++++ Dataset records

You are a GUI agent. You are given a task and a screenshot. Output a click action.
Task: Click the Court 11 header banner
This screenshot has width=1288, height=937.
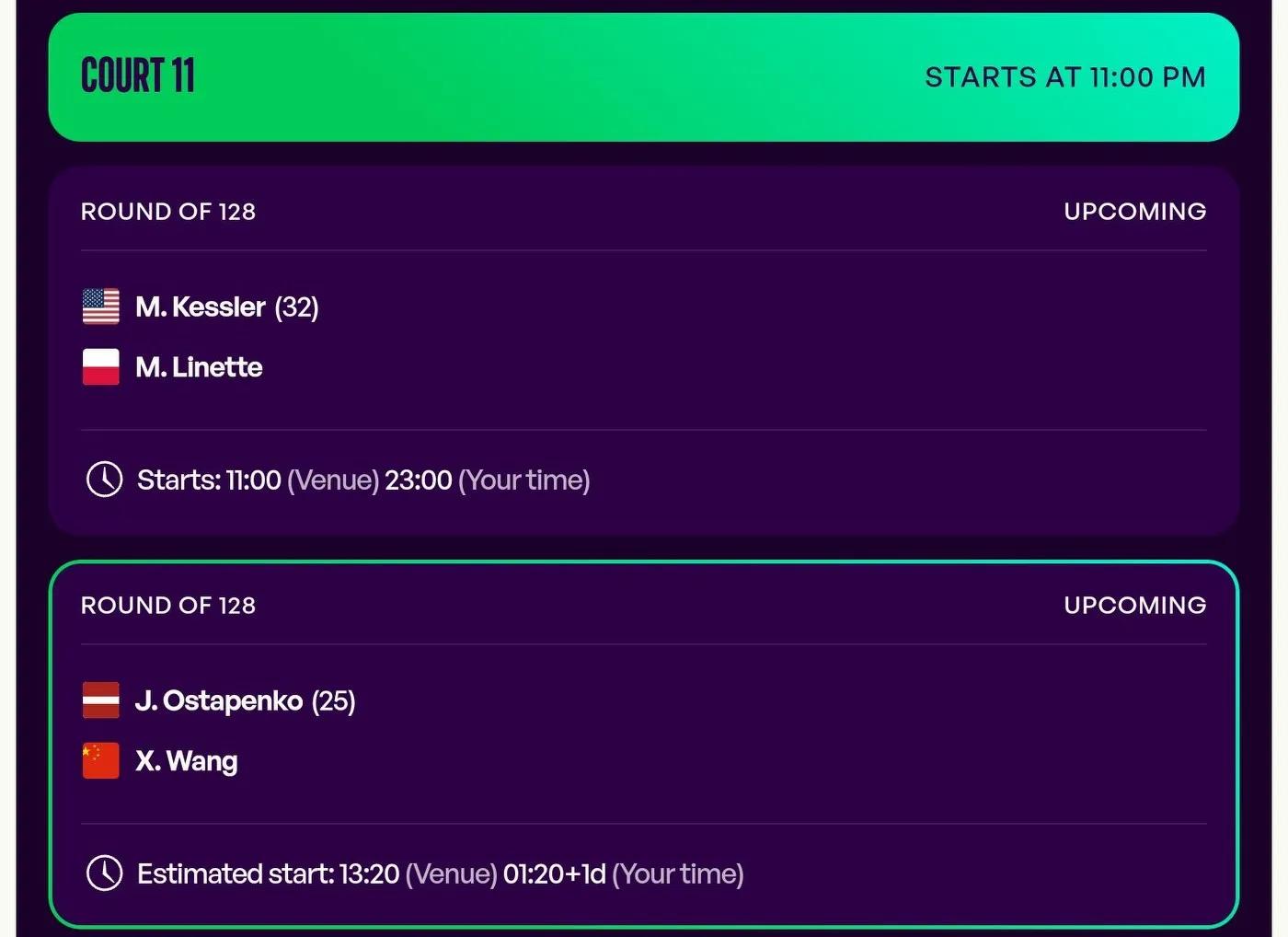[643, 77]
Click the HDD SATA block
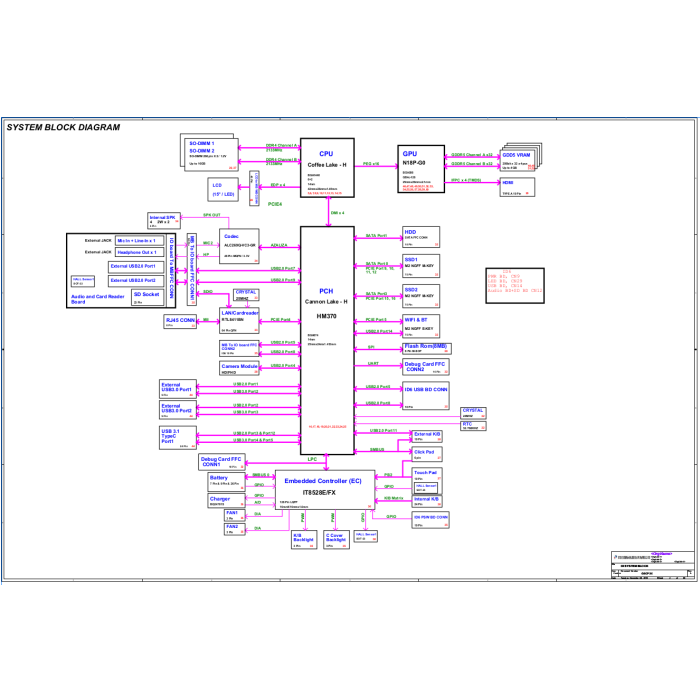The height and width of the screenshot is (700, 700). pyautogui.click(x=421, y=237)
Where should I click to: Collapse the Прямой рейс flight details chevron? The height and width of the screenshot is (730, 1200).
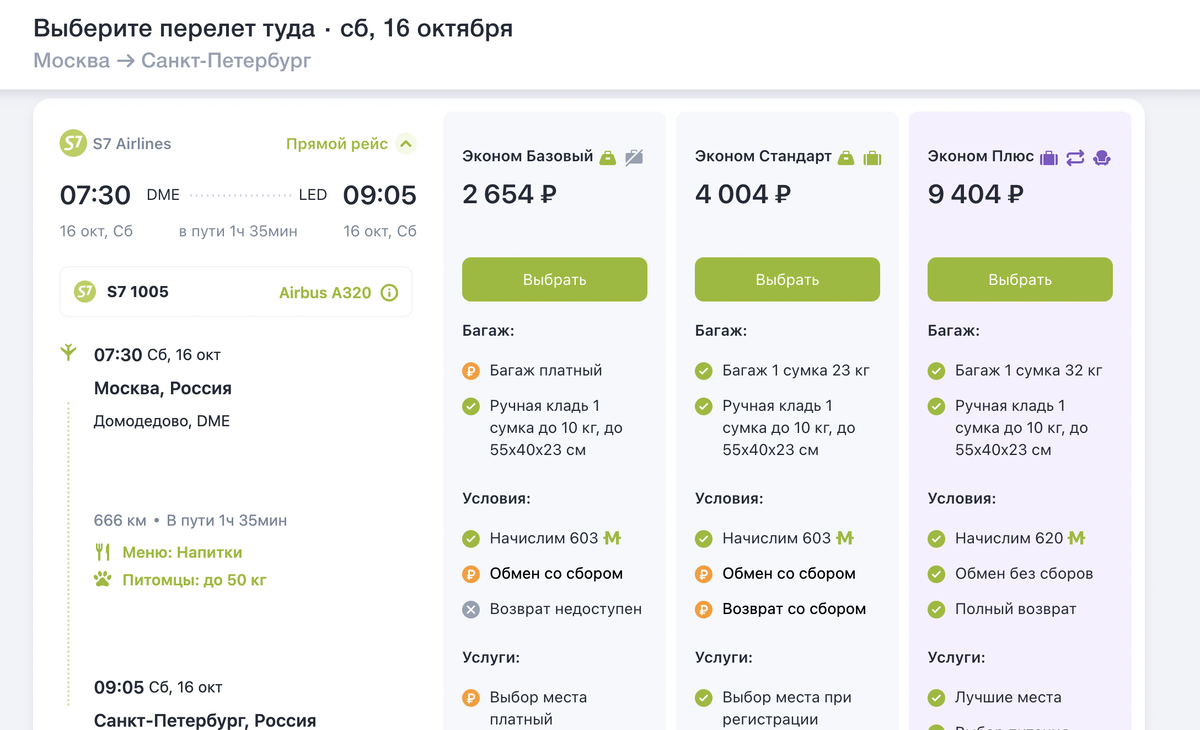coord(406,144)
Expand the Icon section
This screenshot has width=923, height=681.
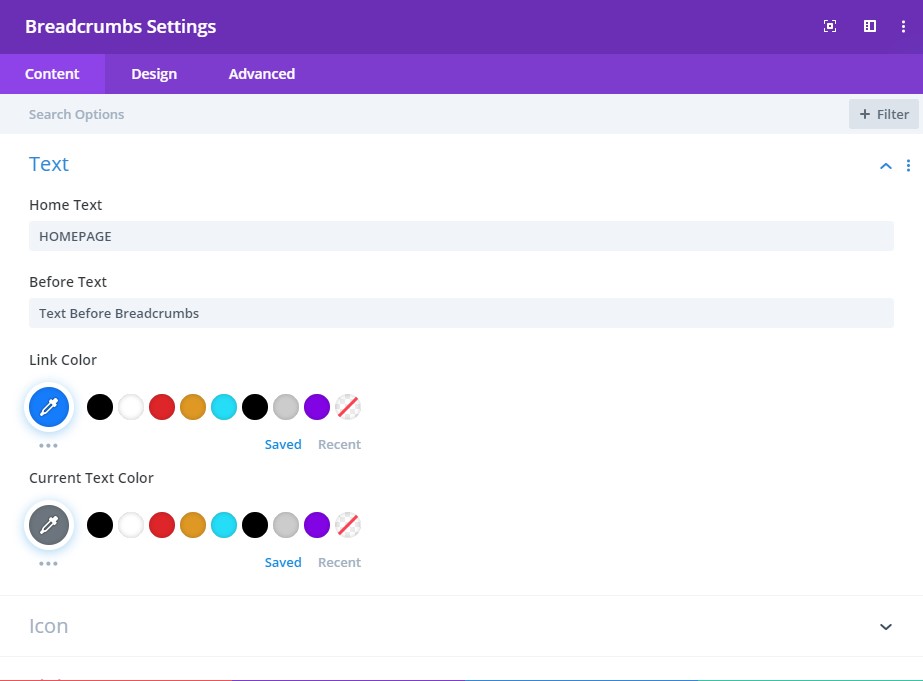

++++++++

## What to work on
Print exactly the lines from the line with "Where should I" through the end of the data, both ends included, and print no pictures.

## Output for this exercise
Where should I click to: Collapse the Прямой рейс flight details chevron? The height and width of the screenshot is (730, 1200).
coord(406,144)
Expand the Icon section
This screenshot has width=923, height=681.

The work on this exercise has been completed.